I guarantee you have heard this phrase before. You may have uttered it yourself. This phrase kills analytics engineering efforts. At the moment, you do not realize the difficulties you just created for yourself. And when they hit, the moment is long gone, so identifying the root cause of your woes is nearly impossible.
Imagine the team during a planning session, trying to decide which data fields to bring in. The fields are not necessary to the questions needing answers, but they are related. After some debate, the session starts to go long. Everyone feels that they have spent enough time discussing something seemingly minor in the grand scheme of things.
“Go ahead and bring them in, we might need them”
Everyone agrees. And it seems wise to move on to more important matters. Your team is already going to be pulling some data out of whatever system is providing it. It would not take much work to pull in these extra fields–and certainly enough time has been wasted just discussing whether you actually need it.
This may seem simple and innocent, and it happens on most projects. You get into the technical details and forget about the big picture. You think you understand the blast radius of seemingly innocent moves, but complexity grows exponentially.
Have you ever heard of the term “data swamp”? Data goes into the data lake, never leaves, never moves. It gets stinky and scary, and no one wants to venture inside any longer.
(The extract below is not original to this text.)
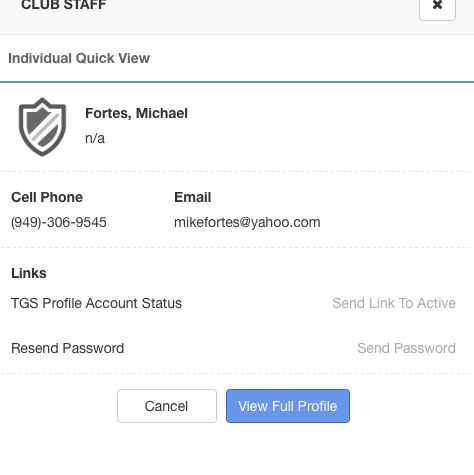Click the Individual Quick View heading

(x=79, y=58)
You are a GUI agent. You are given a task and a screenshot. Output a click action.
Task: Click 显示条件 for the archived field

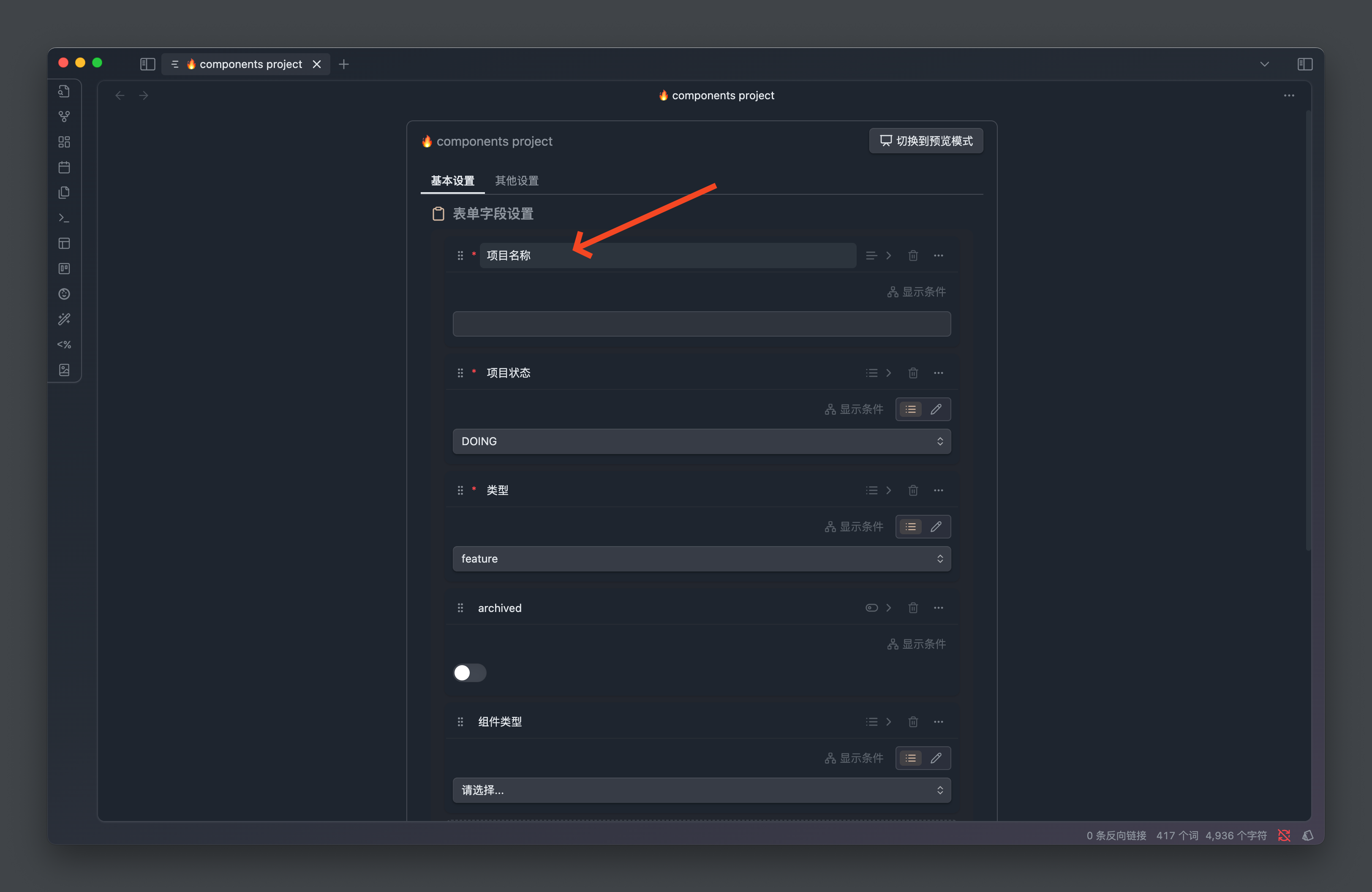pos(917,644)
“We might need it” is the most dangerous phrase in data analytics.
Whoever said “Mo Data, Mo Problems” must have been in that meeting when someone said, “we might need it.”
It overloads your people and systems
Users and analysts are confronted with much information they do not need. The mental load to understand data sets, data fields, relationships among tables, lineage, and intended purpose is real and large.
We promise easy to use, self-service analytics. For a department head with a day job, how much time do you think they have to dedicate to reading definitions of hundreds of data fields to find out what they want?
It increases mistakes
Referencing the poor department head above. She knows her business and domain, but translating that into which data fields and how to use them takes time and energy. The potential for misuse or even getting the analysis flat out wrong increases with the number of inputs she has to use and understand.
It increases costs and time
Simply put, there are costs associated with cleaning, processing, checking quality, etc of each and every data field. We underestimate these costs. More on this below.
It makes your system unnecessarily bigger and more complex
This gets into maintainability and performance. More moving parts means more things can break. This may be an oversimplification, but each data field carries a weight. Each drop of water in a bucket adds to the weight.
If “we might need it” only ever resulted in bringing in a single data field, maybe this wouldn’t be a problem. In reality, it is a slippery slope that is usually left unchecked.
Why does this happen?
The modern data stack enables it
I love the modern data stack. Everyone is writing about it. However, better tools do not always produce better results. Understanding how to use these tools to actually produce useful information is the key. Handing me a free commercial drivers license does not mean I am safe behind the wheel of a big rig.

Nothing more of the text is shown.